Here's what I hate about my boobs:
  • I look frumpy in any kind of t-shirt. The worst part is, my wardrobe consists of mostly graphic tees.
  • They take up half my torso space when wearing a bra.
  • Waistlines that are supposed to land at the waist (shocker) land right under my boobs, yet in the right spot on my back.
  • I can't throw on any old shirt and look normal, like girls with average-sized boobs can. Boobs are hard to style.
  • Bikini shopping is excessively difficult. It shouldn't be, all I need is a waterproof bra. Can't you see I don't need "ADD TWO SIZES!!"?
  • Girls with smaller boobs can throw on a push-up bra and look big for one night. I'm big all the time.
  • Bras that give me a nice shape are usually too thick and sweaty in the summer, and show bra lines under sweaters in the winter.
  • Sports bras and minimizer bras just don't do the trick and make my chest sore. On top of that, the shape is all wrong. Is it that difficult to mimic the shape of normal boobs?
  • Since I've been blessed with the boobs, I get no ass. My ass resembles a frying pan. A frying pan that's been sitting in dirty dishwater for two weeks to the point of no return. No amount of exercise will repair this sad derrière.
  • I can't wear infinity scarves.
  • Even knotting the side of my shirt can make me look bulky and midsection-heavy, because it leaves a gap in the space under my boobs.
  • Normal-fitting t-shirts have the same gap under my boobs.
  • I don't feel comfortable in form-fitting shirts that accentuate my boobs and actually fit them. I've been trained to be ashamed of my boobs.
  • A lot of t-shirts are tight across the upper half of my boobs and then hang down from the other half, making my boobs look smaller in diameter but with a strange shape, which is just a weird and unnatural look.
  • People laugh in my face when I complain about my body image issues saying, "that's not a real problem."
  • There's so much advice on "How to minimize your big boobs!" "How to downplay your chest!" But I want to accentuate it and embrace it, not hide it. I also can't find any advice on how to feel confident with big boobs, because it's assumed that I know big boobs are ideal.
  • I get attention from the wrong kind of guy. It's the materialistic, superficial guys who I get attention from. Please, if I wanted your cheap hookups I'd go to wrestling practice and pick up a hotter guy.
  • I've been reduced to boot cut and flare leg jeans. Almost every day. Because that's the only way I can flatter this kind of figure. I love me some flare leg jeans, but it's hard to find the right fit, especially since I'm so short. It's a good thing I know how to hem my own pants.
  • The fashion industry always uses tall, flat-chested models.

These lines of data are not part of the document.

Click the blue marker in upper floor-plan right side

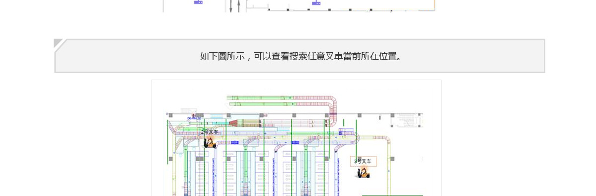pos(316,3)
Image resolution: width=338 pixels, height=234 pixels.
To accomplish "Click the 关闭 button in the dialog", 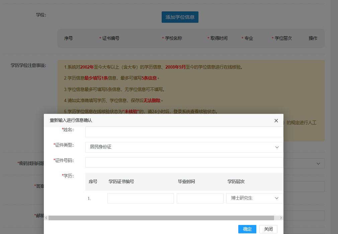I will point(268,229).
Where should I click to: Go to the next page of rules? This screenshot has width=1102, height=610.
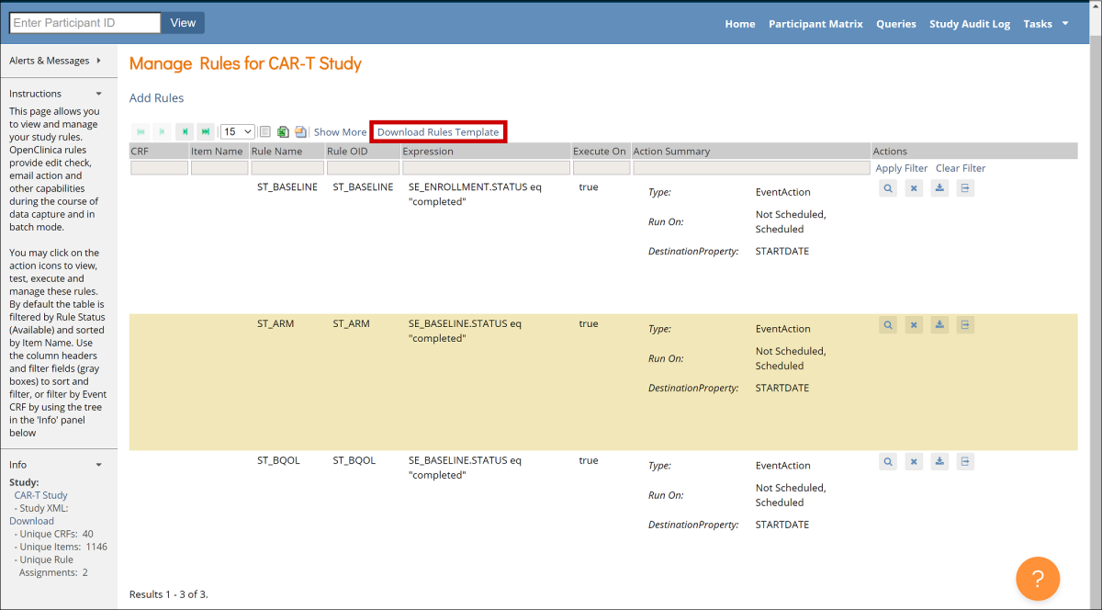[185, 132]
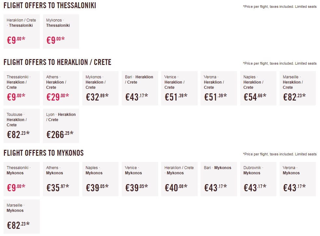Image resolution: width=320 pixels, height=236 pixels.
Task: Select Marseille to Mykonos €82.23 offer
Action: coord(21,217)
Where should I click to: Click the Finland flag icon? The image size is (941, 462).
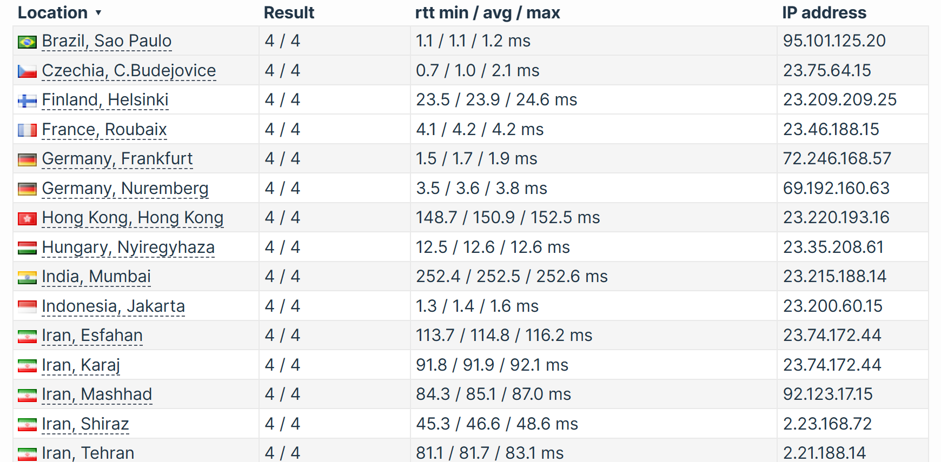coord(27,101)
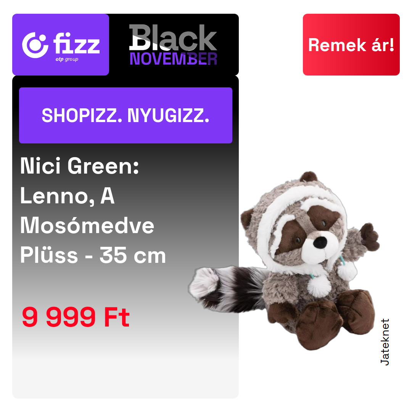The height and width of the screenshot is (412, 412).
Task: Click the Black logo text
Action: pyautogui.click(x=173, y=37)
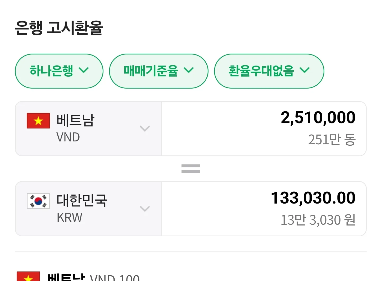Viewport: 381px width, 281px height.
Task: Open the 베트남 VND 100 rate entry
Action: point(93,277)
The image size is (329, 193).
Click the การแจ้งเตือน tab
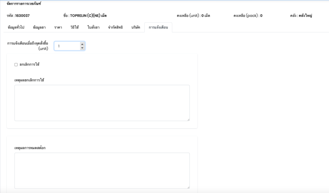(158, 27)
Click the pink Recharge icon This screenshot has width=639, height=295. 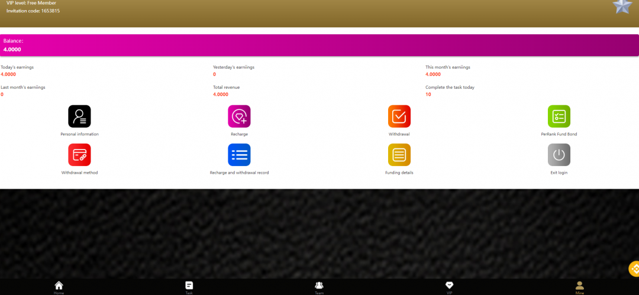(x=239, y=116)
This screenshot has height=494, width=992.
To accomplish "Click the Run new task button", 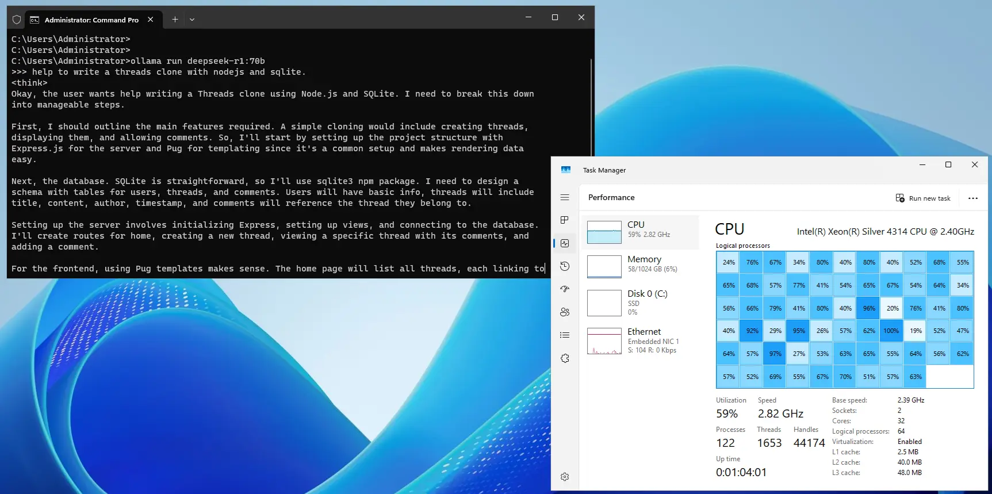I will [923, 198].
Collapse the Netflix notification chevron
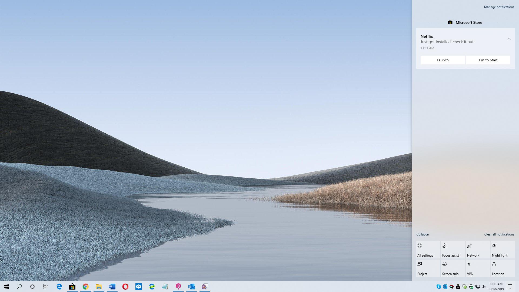Image resolution: width=519 pixels, height=292 pixels. (509, 39)
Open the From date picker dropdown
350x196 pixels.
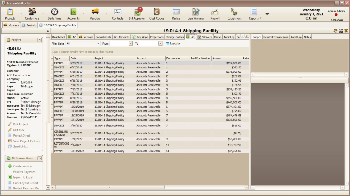tap(131, 43)
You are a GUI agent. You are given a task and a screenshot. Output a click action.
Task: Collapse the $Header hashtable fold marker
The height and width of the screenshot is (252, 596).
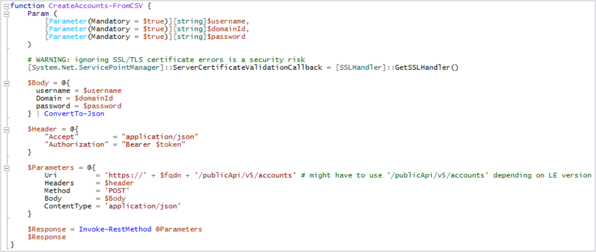6,129
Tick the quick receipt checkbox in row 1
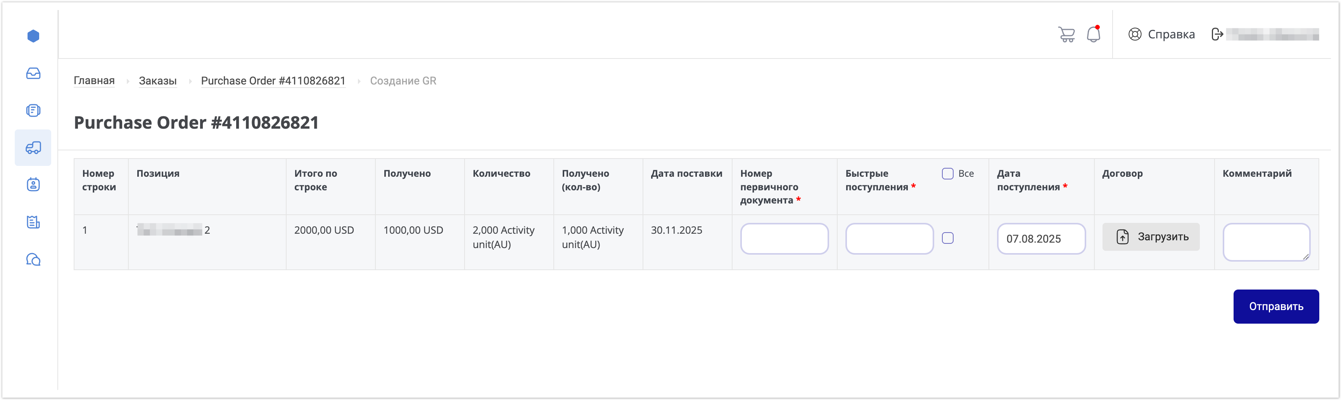Screen dimensions: 1341x400 click(947, 238)
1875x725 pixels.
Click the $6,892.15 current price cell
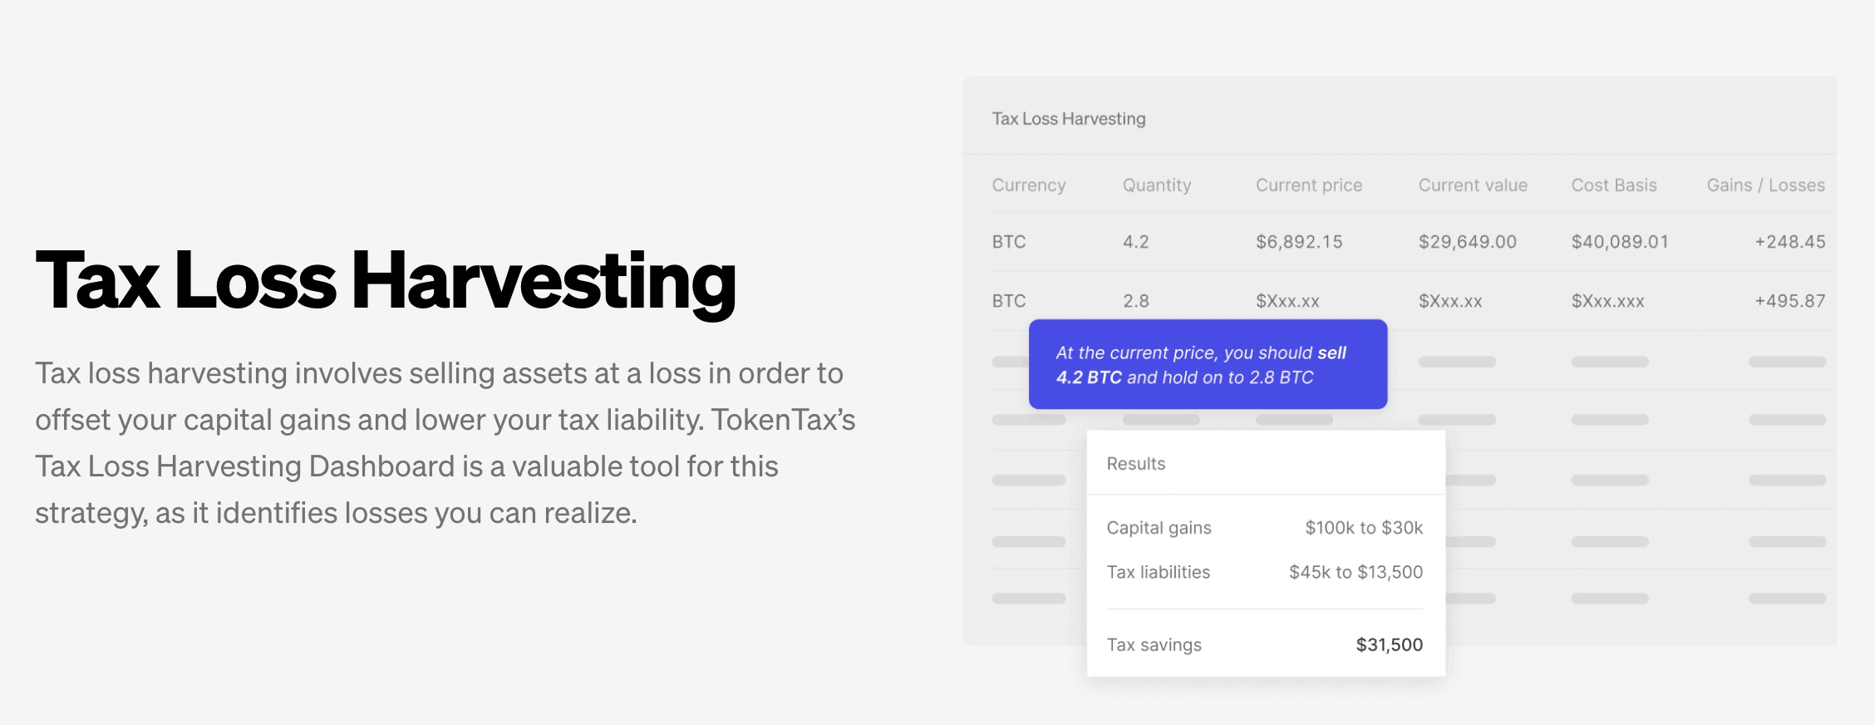(1299, 242)
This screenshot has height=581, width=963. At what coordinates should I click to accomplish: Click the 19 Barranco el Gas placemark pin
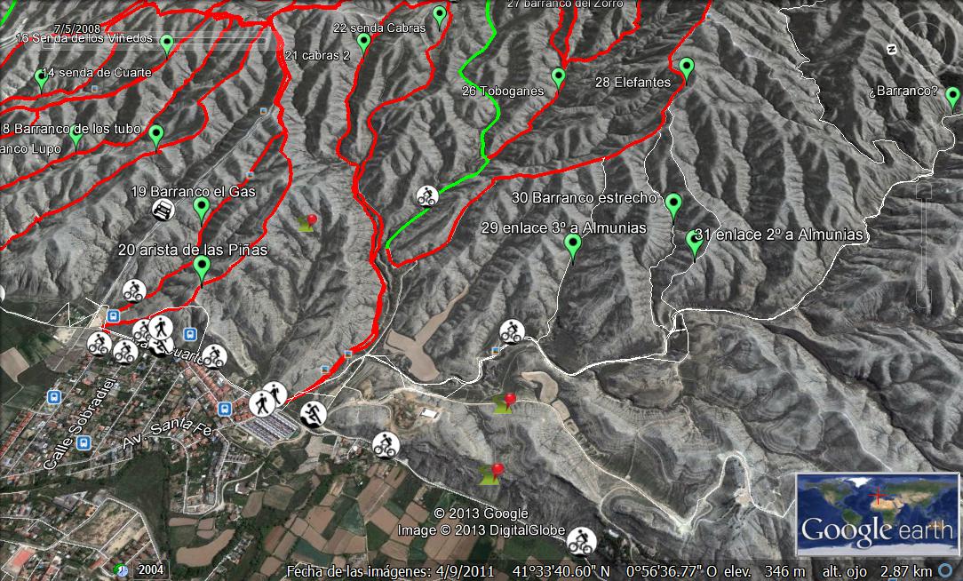click(x=202, y=210)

I assume they're more versatile and photogenic, and probably easier to style. But that just leads to confidence issues for those of us who are the polar opposite of that, and in reality the models don't look perfect either. They just have amazing Photoshop artists, and a professional hair and makeup team.
The hardest thing for me to come to terms with has been accepting my differences. I'm unique, and that's not only okay but preferable. I wish I had perfectly sculpted eyebrows and maybe a little more height (I wouldn't mind a Barbie-doll ski-slope nose, either), but I don't and that's what sets me apart. No, I don't look like a model straight off the runway, but that makes me unique. I've learned the art of the "half tuck," where I tuck in only the front of my t-shirt to avoid the tent issue. I have to put more effort in putting outfits together because I can't throw on just anything. I have trouble accepting that some people can do that, and I'm not one of them. I have trouble accepting that I can't have it both ways. The article emphasized the importance of accepting your differences, and even though I had already realized this was a necessary step to achieve body confidence, it was good to hear someone else say it.
That all being said, I'm not terribly insecure about my boobs, they're just a nuisance and often unsightly in my mind. It is what it is. C'est la vie, mon amie.